OBJECTIF DE L'EXERCICE
Quels sont les faits essentiels du paragraphe de l'entretien qui commence par « Nous avons revu le modèle économique » ? Présentez-les sous forme de liste brève.

J’ai ensuite travaillé pour la Cité des Congrès de Nantes de 2002 à 2013, à une époque où la volonté était de développer l’attractivité de la ville. Quand je suis arrivée, elle n’était alors pas sur l’échiquier international, le Voyage à Nantes n’existait pas… Tout était à faire pour développer l’attractivité. 

Et puis, à un moment donné, j’ai eu envie de me retrouver dans un territoire en format écrin. Atlantia était en cours de rénovation et il y avait l’ambition de faire revenir La Baule dans le jeu international.

 

Quels ont été vos axes de travail ?

Nous avons revu le modèle économique. Je me suis dit : il y a des choses à faire pour organiser l’économie touristique autour de nouveaux événements professionnels et développer cette activité-là, en particulier en période creuse, pour que les hôteliers, les commerçants aient un trafic régulier. Nous avons travaillé sur des formats d’événements suffisamment denses pour que cela profite à un maximum d’acteurs locaux. Aujourd’hui, on accueille des événements de 150 à 600 personnes, avec la volonté de ne pas être concurrent de nos partenaires. La taille moyenne d’un événement est de 450 participants, sur trois jours, avec une audience nationale et internationale. 

Parallèlement, nous avons cherché à attirer de grands artistes. On a doublé le nombre de spectacles avec des artistes à forte notoriété. Une fois qu’ils ont goûté ou re-goûté à l’art de vivre baulois, ils sont séduits !

DONNÉES FOURNIES
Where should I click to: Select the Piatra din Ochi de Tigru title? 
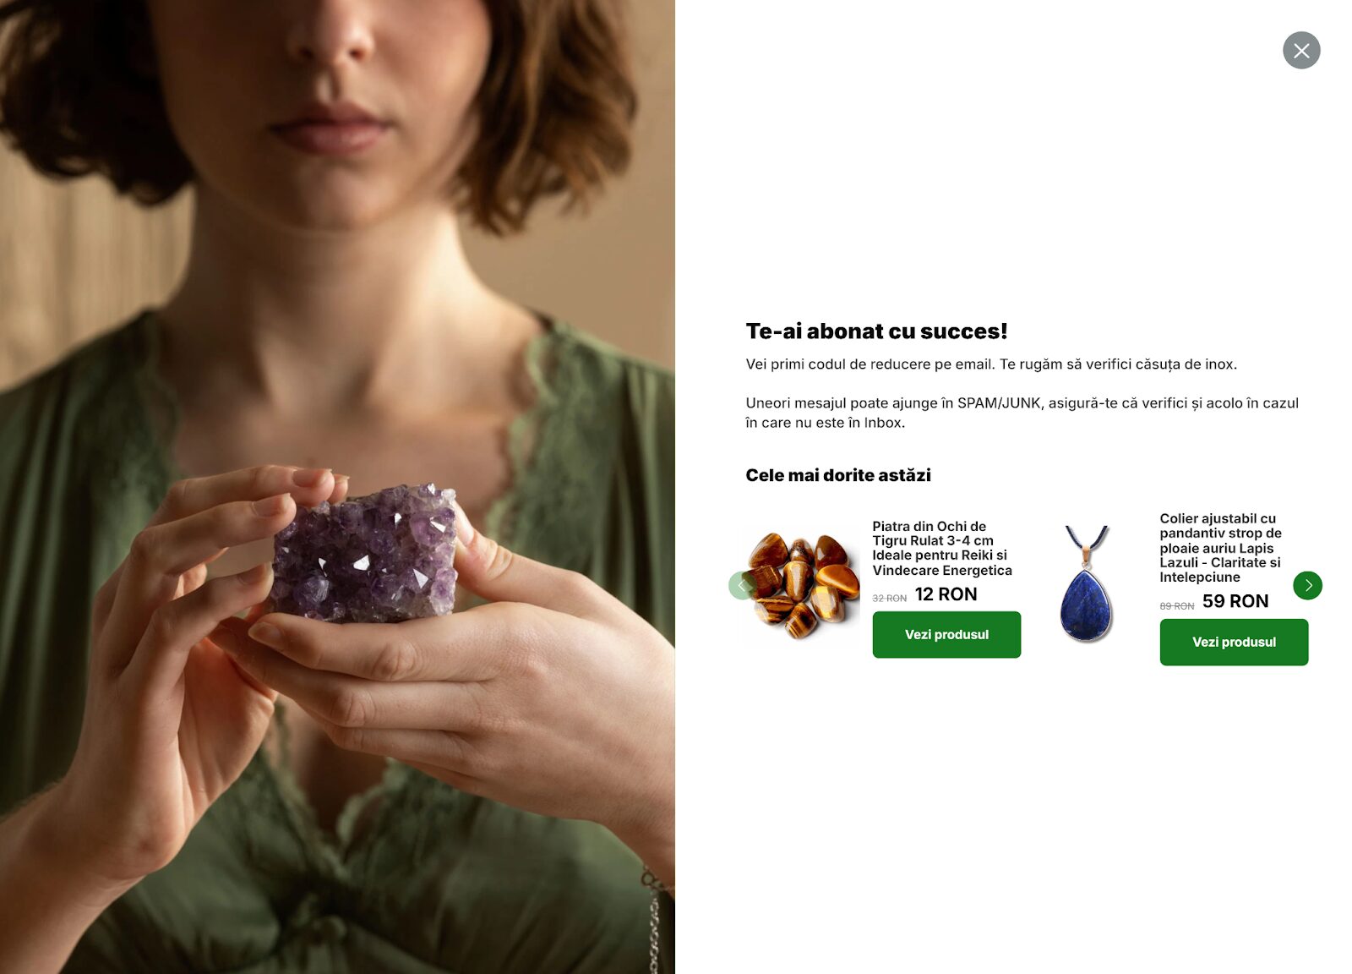click(942, 548)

RÉSULTAT DE LA TÂCHE
- Le modèle économique a été revu.
- Il s'agit d'organiser l'économie touristique autour de nouveaux événements professionnels. L'effort porte surtout sur la période creuse, pour offrir un trafic régulier aux hôteliers et aux commerçants.
- Les formats d'événements sont assez denses pour profiter au plus grand nombre d'acteurs locaux.
- Aujourd'hui, les événements accueillis vont de 150 à 600 personnes, sans volonté de concurrencer les partenaires.
- Un événement moyen compte 450 participants sur trois jours, avec une audience nationale et internationale.